Dalam upaya menenangkan pasar, Apple telah menjanjikan akan menghadirkan fitur “Apple Intelligence” dalam WWDC 2025, sebuah sistem AI yang akan menyatu dengan iOS, iPadOS, dan macOS. Namun menurut laporan Bloomberg, fitur ini baru akan tersedia dalam versi beta akhir tahun ini, dan tidak semua perangkat akan kompatibel. Hal ini menciptakan kekhawatiran bahwa fragmentasi pengguna akan meningkat, serta siklus upgrade perangkat menjadi lebih lambat—dua hal yang selama ini menjadi kunci keberhasilan Apple dalam menjaga pendapatan.

Beberapa analis tetap melihat celah peluang. Menurut laporan dari CNBC, WWDC tetap menjadi ajang penting untuk menghidupkan kembali narasi pertumbuhan Apple, asalkan mereka bisa menghadirkan demonstrasi yang meyakinkan tentang AI, tanpa terlalu banyak janji kosong. Ekspektasi akan adanya kolaborasi dengan pengembang pihak ketiga, serta pembukaan API AI baru, menjadi salah satu harapan untuk menjaga komunitas developer tetap terlibat.

Namun ekspektasi itu datang dengan risiko tinggi. Jika pengumuman WWDC dianggap mengecewakan atau kurang meyakinkan, maka harga saham Apple bisa jatuh lebih dalam. The Wall Street Journal mengutip data historis bahwa dalam lima kali terakhir Apple gagal memenuhi ekspektasi di WWDC, harga saham mereka turun rata-rata 3% dalam minggu setelah konferensi. Artinya, kegagalan bukan hanya berdampak pada persepsi publik, tetapi juga terhadap kekayaan para pemegang saham.

Di sisi lain, tekanan untuk mengembangkan AI tidak hanya berasal dari pasar teknologi. Dalam laporan dari The Economist, disebutkan bahwa Apple tengah bersaing dengan Tesla, Amazon, Meta, dan bahkan Samsung dalam memperebutkan insinyur AI terbaik dunia. Perusahaan-perusahaan ini menawarkan gaji dua kali lipat dari standar industri hanya untuk menarik talenta yang mampu membangun arsitektur AI berskala besar. Apple yang terkenal selektif dalam perekrutan kini harus berhadapan dengan kenyataan bahwa mereka tertinggal dalam perang talenta.

Dari berbagai sisi, jelas bahwa Apple berada di titik balik. Perusahaan ini telah melewati era kejayaan iPhone dan kini harus mencari sumber pertumbuhan baru yang berkelanjutan. AI adalah jawabannya—setidaknya dalam pandangan pasar. Namun jika peluncuran teknologi AI Apple gagal mencuri perhatian, maka risiko kejatuhan reputasi dan valuasi tidak bisa dihindari.
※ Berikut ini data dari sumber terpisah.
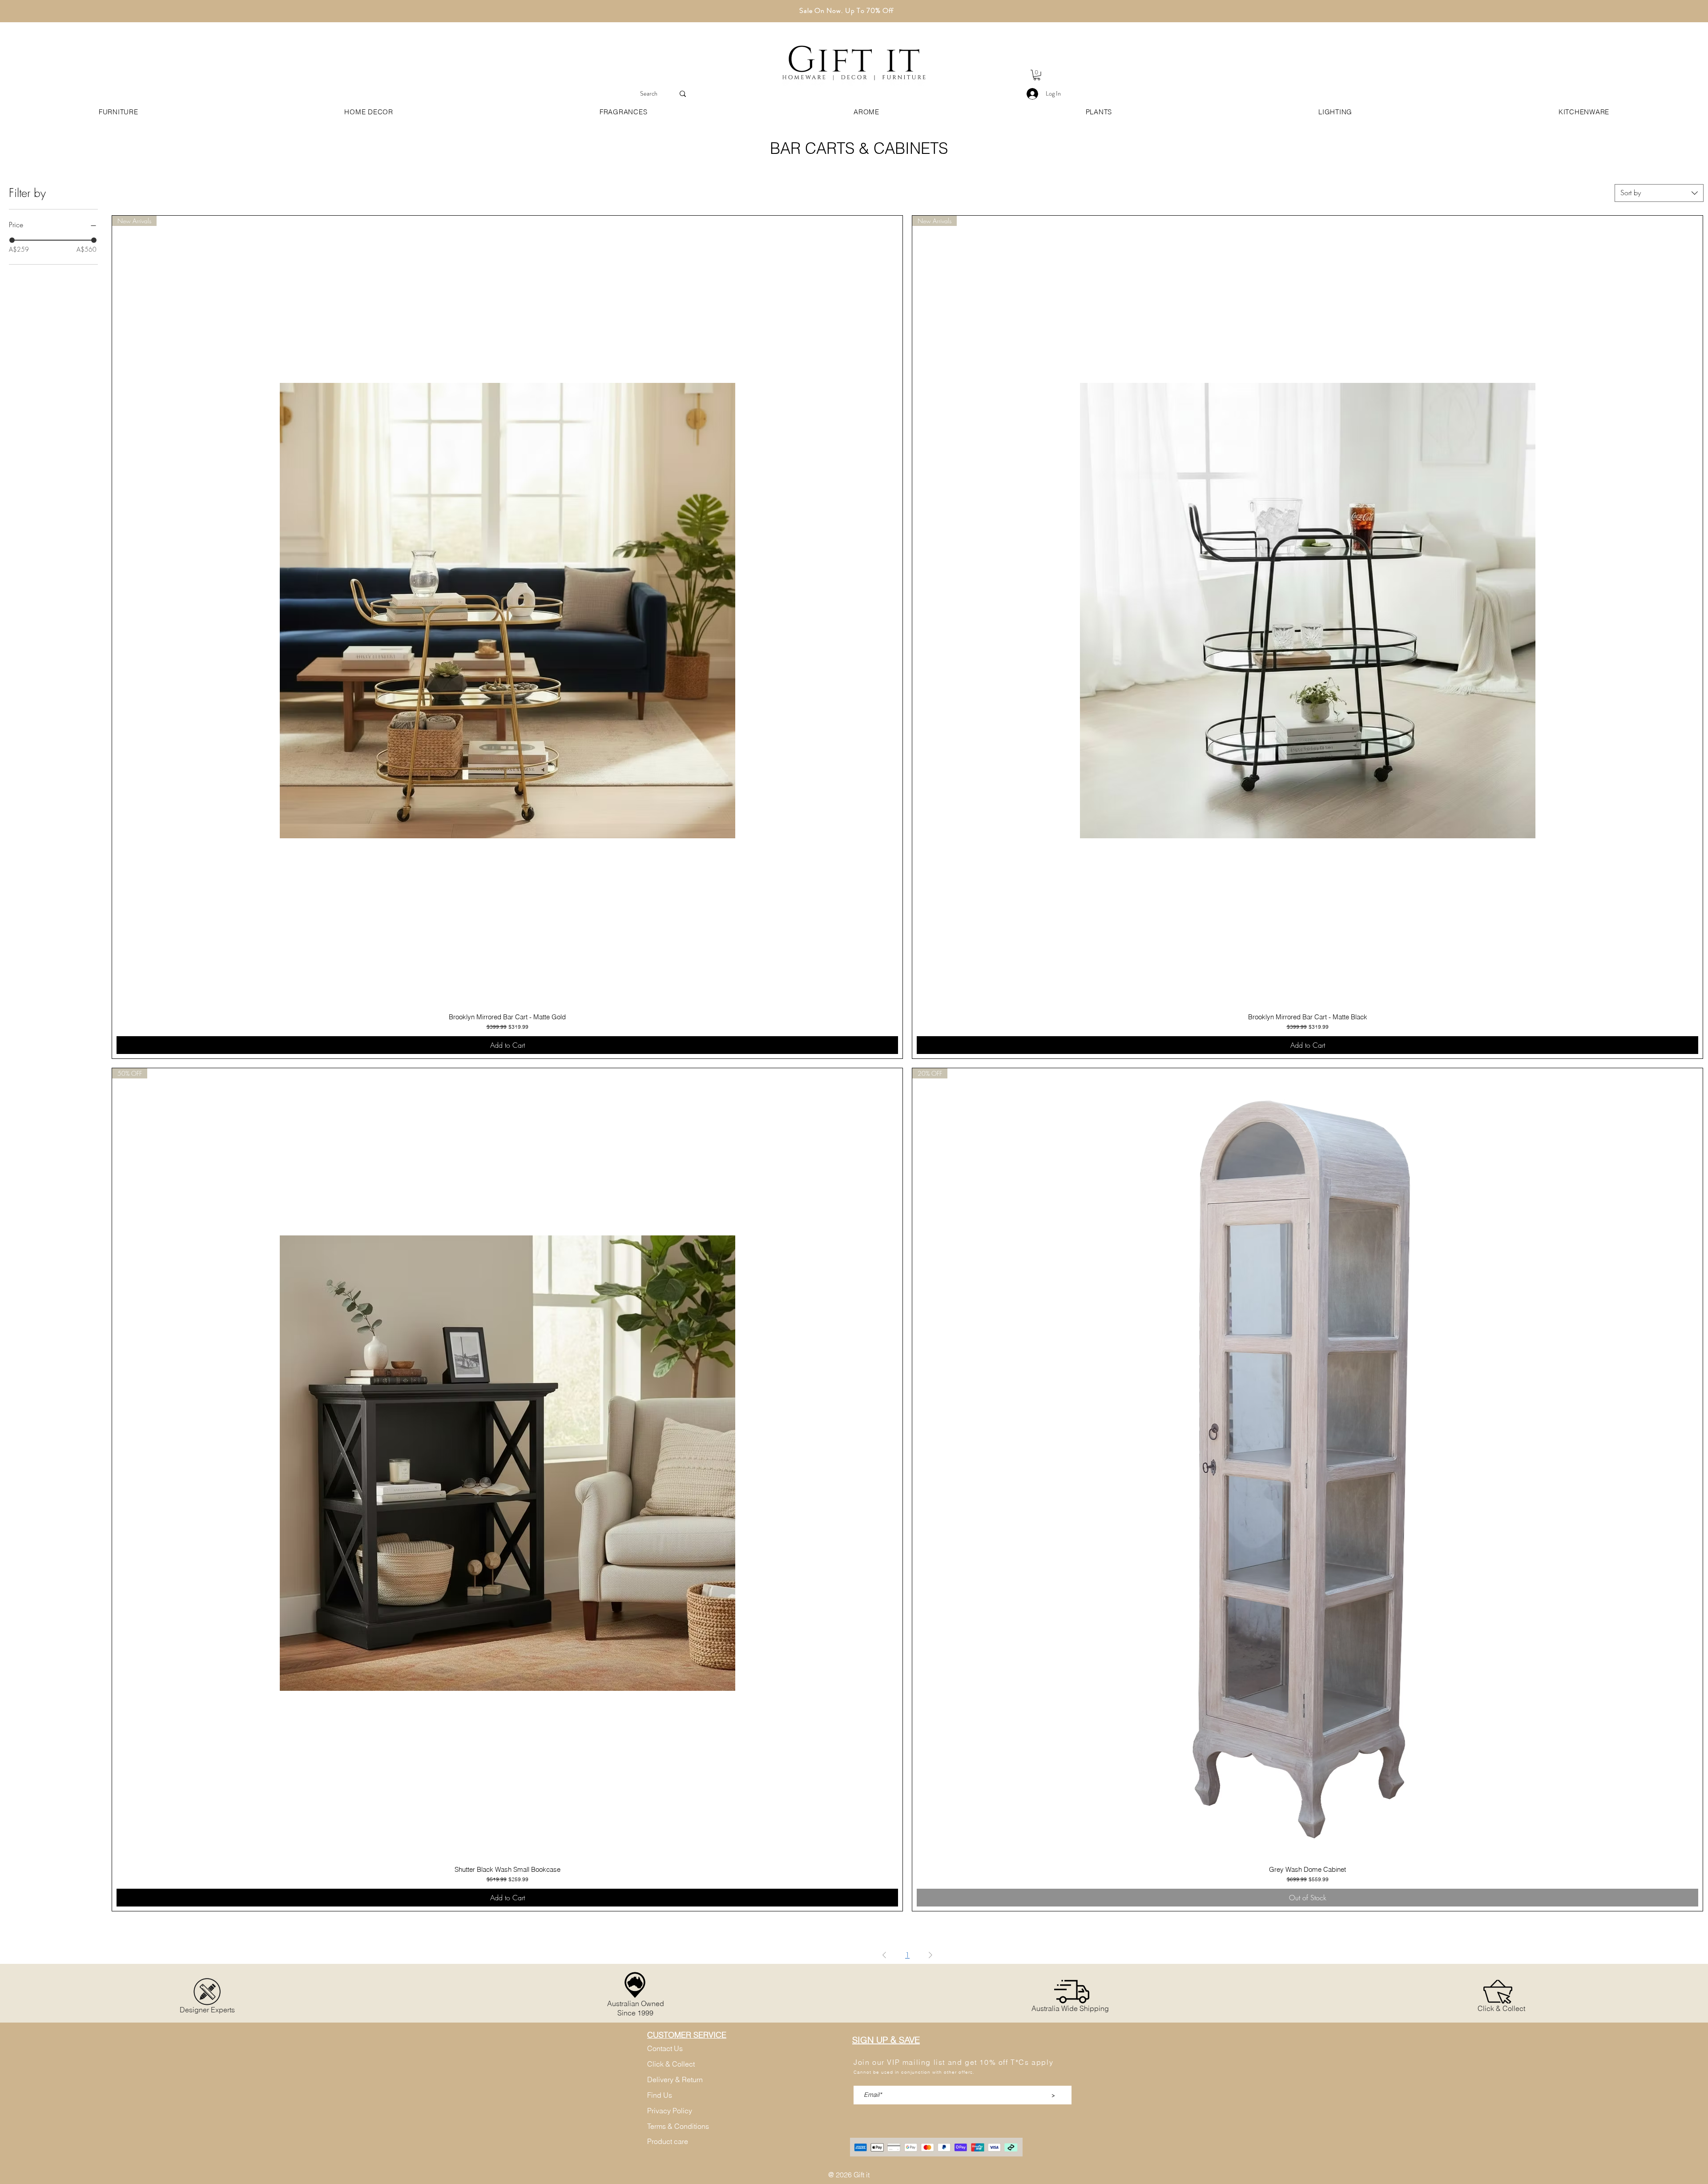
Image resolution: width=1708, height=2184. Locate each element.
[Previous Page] (884, 1955)
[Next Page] (930, 1955)
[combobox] (1659, 193)
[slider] (12, 240)
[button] (1037, 75)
Seperti dikatakan oleh analis Mark Gurman dari Bloomberg, “Apple berada di momen di mana setiap langkah mereka diperhitungkan. Tidak ada ruang untuk kesalahan, tidak ada ruang untuk janji tanpa bukti.” WWDC 2025 akan menjadi ujian nyata apakah Apple masih layak disebut sebagai pionir teknologi atau sekadar raksasa yang kehilangan arah.